WHAT TO PRODUCE: Your response should contain only the lines running from the top of the data below through the line with "This screenshot has width=644, height=574.", both included. Pictures must be omitted.

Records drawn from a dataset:
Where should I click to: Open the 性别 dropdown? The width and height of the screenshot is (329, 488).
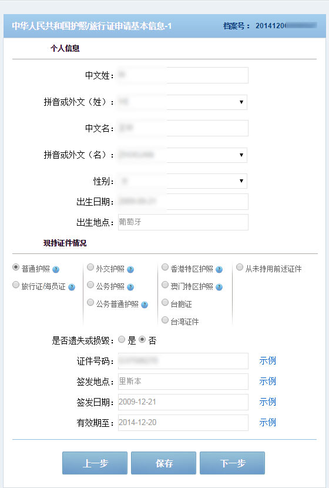point(183,181)
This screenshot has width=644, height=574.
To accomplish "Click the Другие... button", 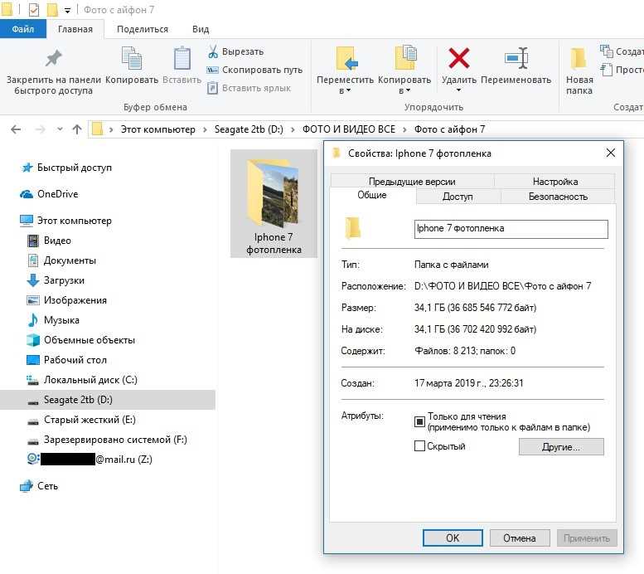I will [x=561, y=447].
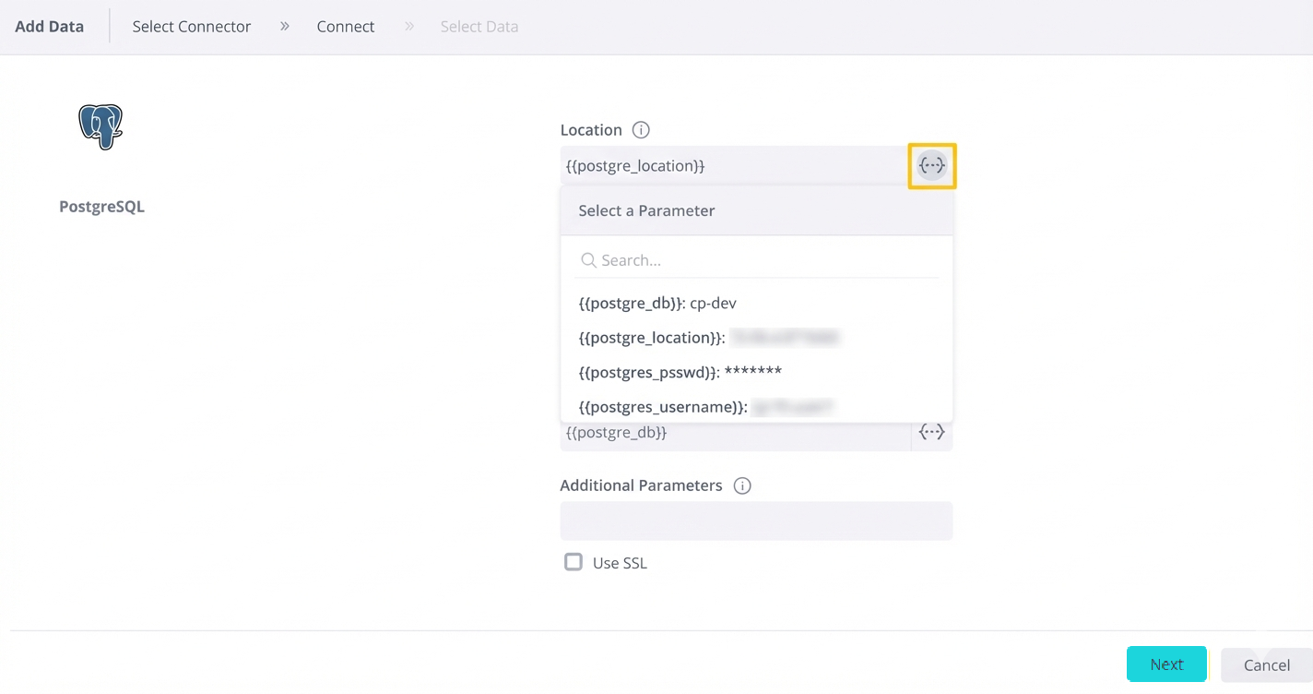
Task: Show info tooltip for Additional Parameters
Action: click(x=742, y=485)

PROBLEM SOLUTION:
Where should I click to: Open the 性别 dropdown? The width and height of the screenshot is (329, 488).
point(183,181)
This screenshot has width=644, height=574.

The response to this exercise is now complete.